*What this task involves:*
What are the lines from the one with "Task: Click drag" through the end of the records below, written out exactly and without the pictures?

━━ Provided data ━━

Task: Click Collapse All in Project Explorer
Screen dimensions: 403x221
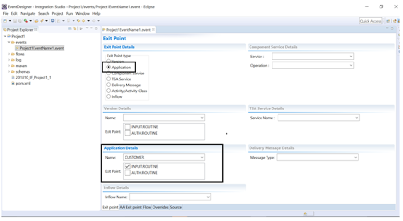Action: (70, 29)
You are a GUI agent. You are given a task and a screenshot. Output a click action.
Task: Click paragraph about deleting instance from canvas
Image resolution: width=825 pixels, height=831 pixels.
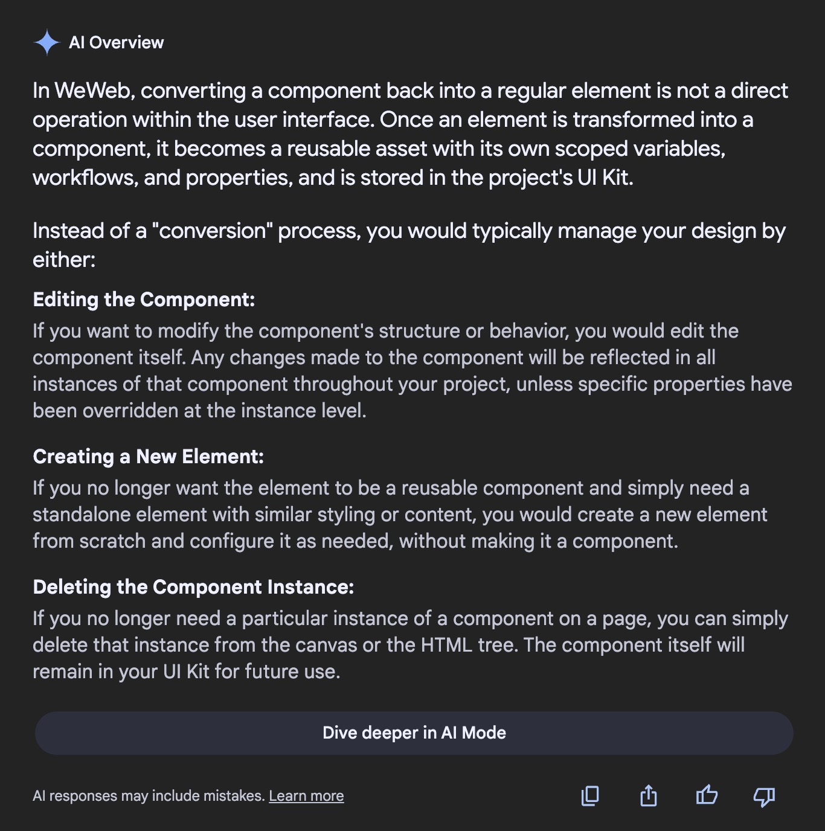coord(410,645)
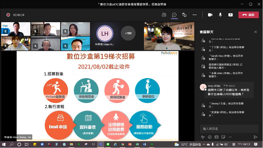This screenshot has height=148, width=263.
Task: Open the sticker picker in chat
Action: pyautogui.click(x=223, y=137)
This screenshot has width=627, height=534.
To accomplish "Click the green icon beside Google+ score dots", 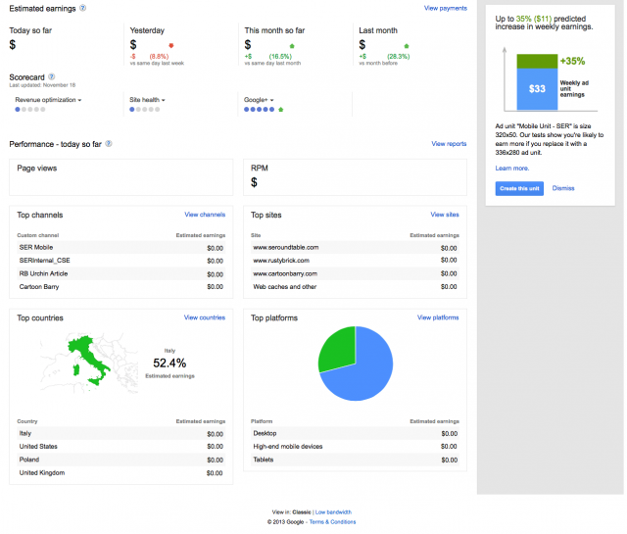I will (x=281, y=109).
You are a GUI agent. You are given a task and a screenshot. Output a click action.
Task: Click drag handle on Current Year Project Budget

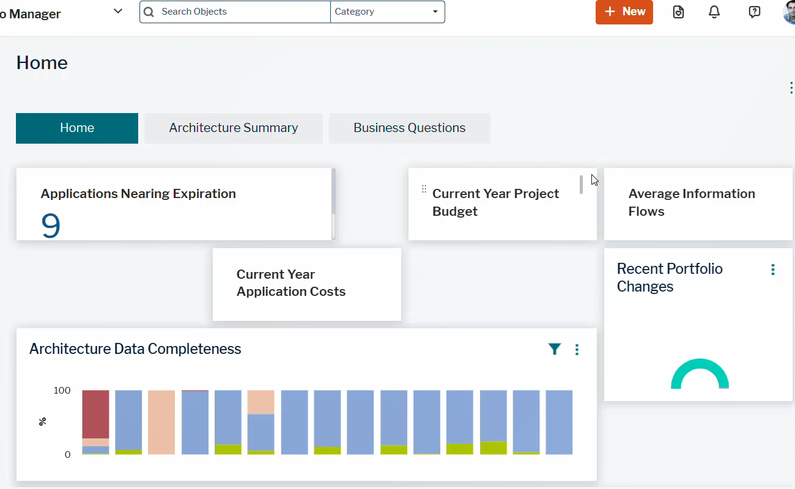pyautogui.click(x=424, y=189)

━━━

*Exercise answer:*
Task: Click drag handle on Current Year Project Budget

pyautogui.click(x=424, y=189)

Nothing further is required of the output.